**Page:**
Configuration

dsq can be configured via TOML or YAML configuration files to customize default behavior.

Configuration File Locations

Configuration files are searched in the following order:

Current directory:
- dsq.toml
- .dsq.toml
- dsq.yaml
- .dsq.yaml
Home directory:
- ~/.config/dsq/config.toml
- ~/.config/dsq/config.yaml
- ~/.dsq.toml
- ~/.dsq.yaml
System directory:
- /etc/dsq/config.toml
- /etc/dsq/config.yaml

The first found file is used. You can also specify a custom config file with --config.

Configuration File Format

TOML Format (Recommended)

# dsq.toml

[filter]
lazy_evaluation = true
dataframe_optimizations = true
optimization_level = "advanced"  # none, basic, advanced
max_recursion_depth = 100
strict_mode = false

[performance]
batch_size = 10000
threads = 0  # 0 = auto-detect
parallel = true
memory_limit = "4GB"  # Optional: "1GB", "500MB", etc.

[formats.csv]
separator = ","
has_header = true
quote_char = "\""
comment_char = "#"
null_values = ["NULL", ""]
infer_schema_length = 1000
trim_whitespace = true
encoding = "utf8"

[formats.parquet]
compression = "snappy"  # snappy, gzip, lzo, brotli, lz4, zstd
statistics = true
row_group_size = 50000
use_dictionary = true
parallel_read = true

[formats.json]
pretty = true
indent = 2
date_format = "%Y-%m-%d"

[formats.jsonl]
buffer_size = 8192

[display]
color.enabled = true
color.auto_detect = true
compact = false
raw_output = false
sort_keys = false
indent = 2
max_display_rows = 100

[output]
default_format = "json"  # json, csv, parquet, etc.
overwrite = false
include_header = true

YAML Format

# dsq.yaml

filter:
  lazy_evaluation: true
  dataframe_optimizations: true
  optimization_level: advanced
  max_recursion_depth: 100
  strict_mode: false

performance:
  batch_size: 10000
  threads: 0
  parallel: true
  memory_limit: 4GB

formats:
  csv:
    separator: ","
    has_header: true
    quote_char: "\""
    comment_char: "#"
    null_values: ["NULL", ""]
    infer_schema_length: 1000
    trim_whitespace: true
    encoding: utf8

  parquet:
    compression: snappy
    statistics: true
    row_group_size: 50000
    use_dictionary: true
    parallel_read: true

  json:
    pretty: true
    indent: 2
    date_format: "%Y-%m-%d"

**Material provided:**

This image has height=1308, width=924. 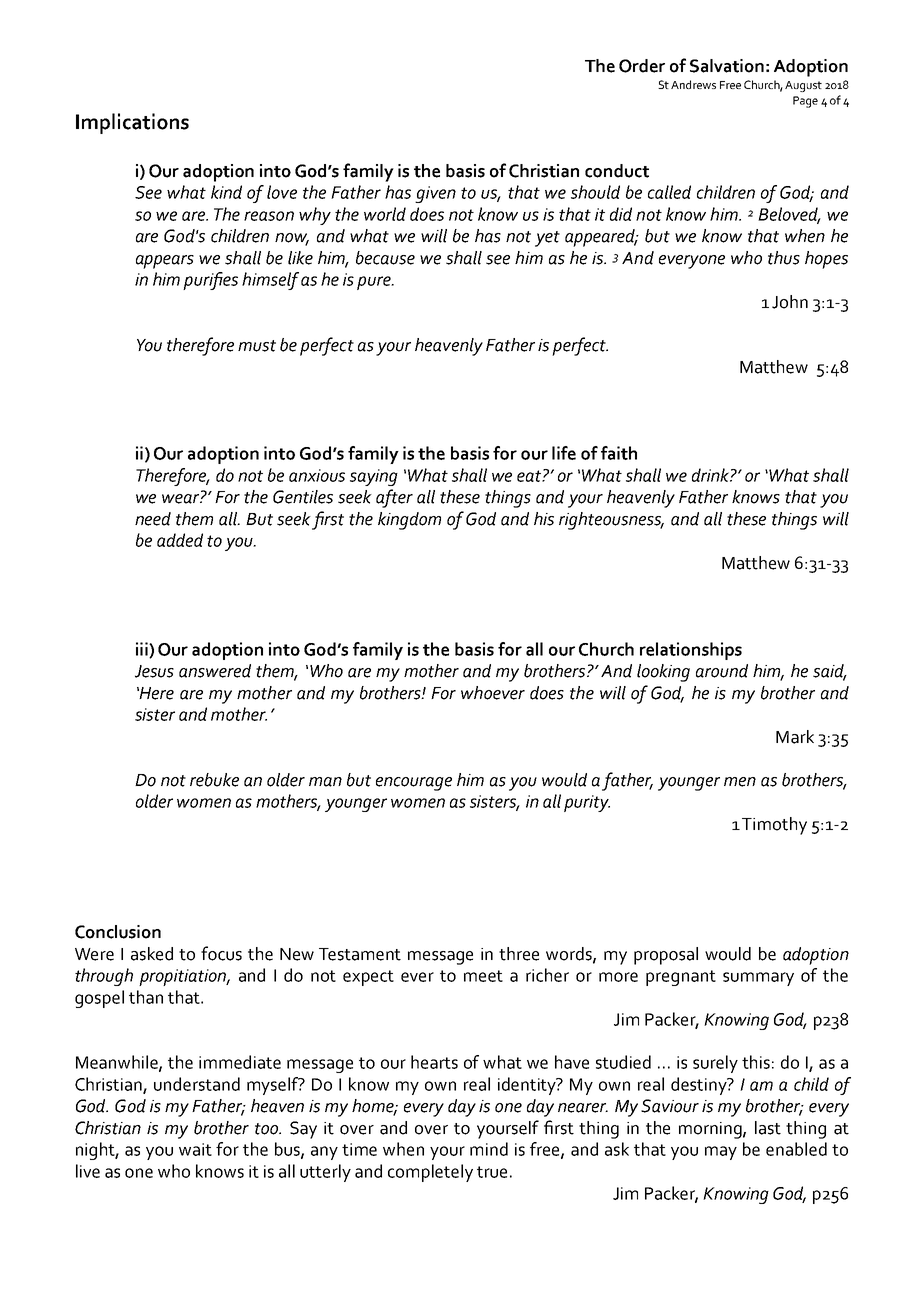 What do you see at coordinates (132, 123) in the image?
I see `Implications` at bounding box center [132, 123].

---

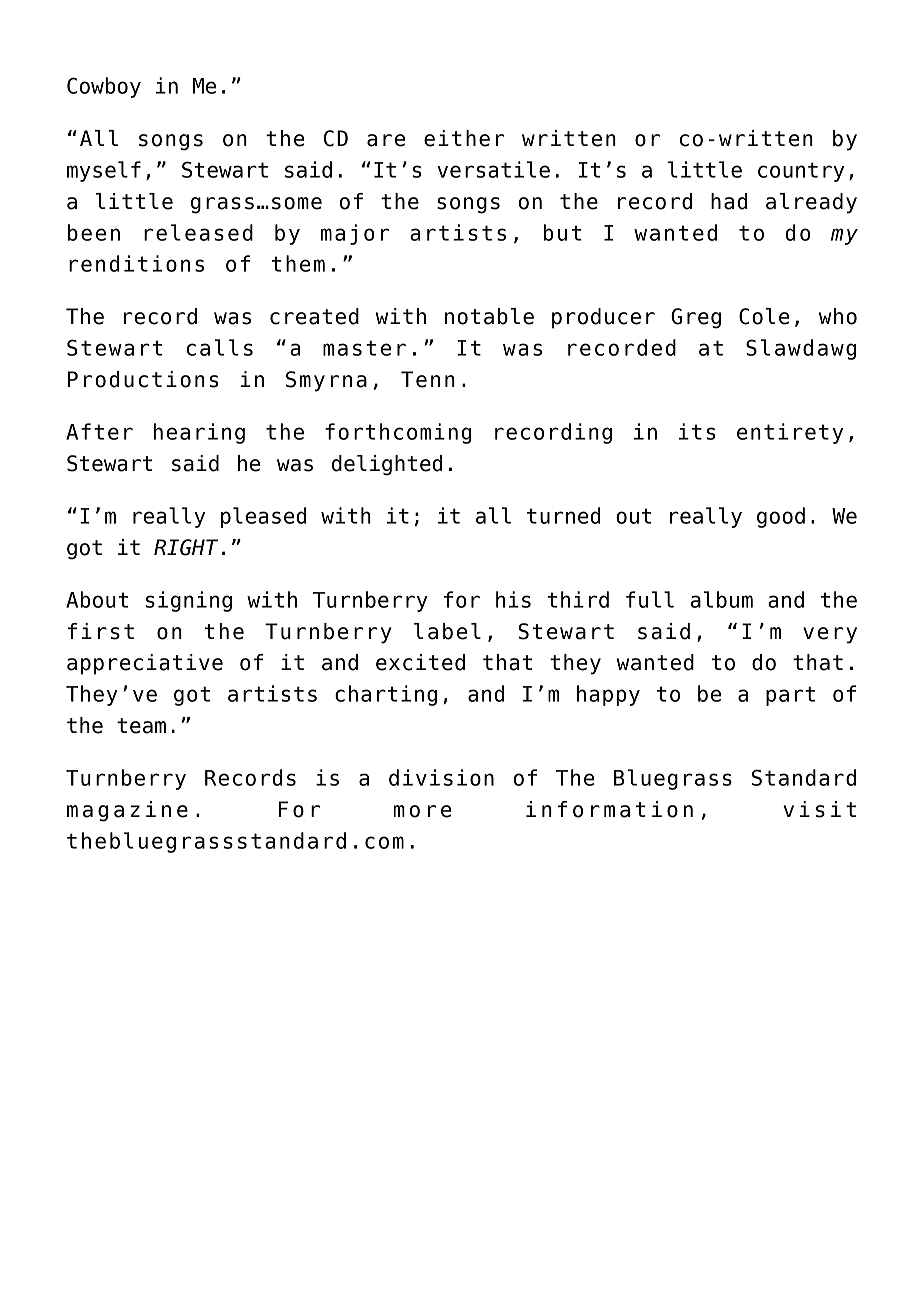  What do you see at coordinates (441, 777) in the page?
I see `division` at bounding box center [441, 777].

**Given instruction:** Continue the dsq configuration page from the point where it ends. The items were taken from a different source.

**Final answer:**
display:
  color:
    enabled: true
    auto_detect: true
  compact: false
  raw_output: false
  sort_keys: false
  indent: 2
  max_display_rows: 100

output:
  default_format: json
  overwrite: false
  include_header: true

Configuration Sections

Filter Settings

Controls filter compilation and execution behavior.

[filter]
lazy_evaluation = true           # Enable lazy evaluation
dataframe_optimizations = true   # Enable DataFrame-specific optimizations
optimization_level = "advanced"  # Optimization level: none, basic, advanced
max_recursion_depth = 100        # Maximum recursion depth
strict_mode = false              # Strict error handling
collect_stats = false            # Collect execution statistics

Options:

lazy_evaluation - Defer execution until needed (default: false)
dataframe_optimizations - Apply DataFrame optimizations (default: true)
optimization_level - "none", "basic", "advanced" (default: "basic")
max_recursion_depth - Recursion limit (default: 100)
strict_mode - Fail on type errors vs. coerce (default: false)
collect_stats - Gather execution statistics (default: false)

Performance Settings

Controls execution performance and resource usage.

[performance]
batch_size = 10000        # Rows per batch
threads = 0               # Thread count (0 = auto)
parallel = true           # Enable parallel processing
memory_limit = "4GB"      # Optional memory limit
streaming_threshold = 1000000  # Switch to streaming above this

Options:

batch_size - Rows to process in each batch (default: 10000)
threads - Number of threads, 0 for auto-detection (default: 0)
parallel - Enable parallel processing (default: true)
memory_limit - Maximum memory usage (optional)
streaming_threshold - Row count to trigger streaming (default: 1000000)

CSV Format Settings

[formats.csv]
separator = ","
has_header = true
quote_char = "\""
comment_char = "#"
null_values = ["NULL", "", "N/A"]
infer_schema_length = 1000
trim_whitespace = true
encoding = "utf8"
skip_rows = 0
skip_rows_after_header = 0

Options:

separator - Field delimiter (default: ",")
has_header - First row is header (default: true)
quote_char - Quote character (default: "\"")
comment_char - Comment line prefix (default: "#")
null_values - Strings treated as null (default: ["NULL", ""])
infer_schema_length - Rows to scan for schema (default: 1000)
trim_whitespace - Trim field whitespace (default: false)
encoding - Character encoding (default: "utf8")
skip_rows - Skip N rows at start (default: 0)
skip_rows_after_header - Skip N rows after header (default: 0)

Parquet Format Settings

[formats.parquet]
compression = "snappy"
statistics = true
row_group_size = 50000
use_dictionary = true
parallel_read = true
memory_map = false

Options:

compression - Compression algorithm: "snappy", "gzip", "lzo", "brotli", "lz4", "zstd", "none" (default: "snappy")
statistics - Generate column statistics (default: true)
row_group_size - Rows per row group (default: 50000)
use_dictionary - Use dictionary encoding (default: true)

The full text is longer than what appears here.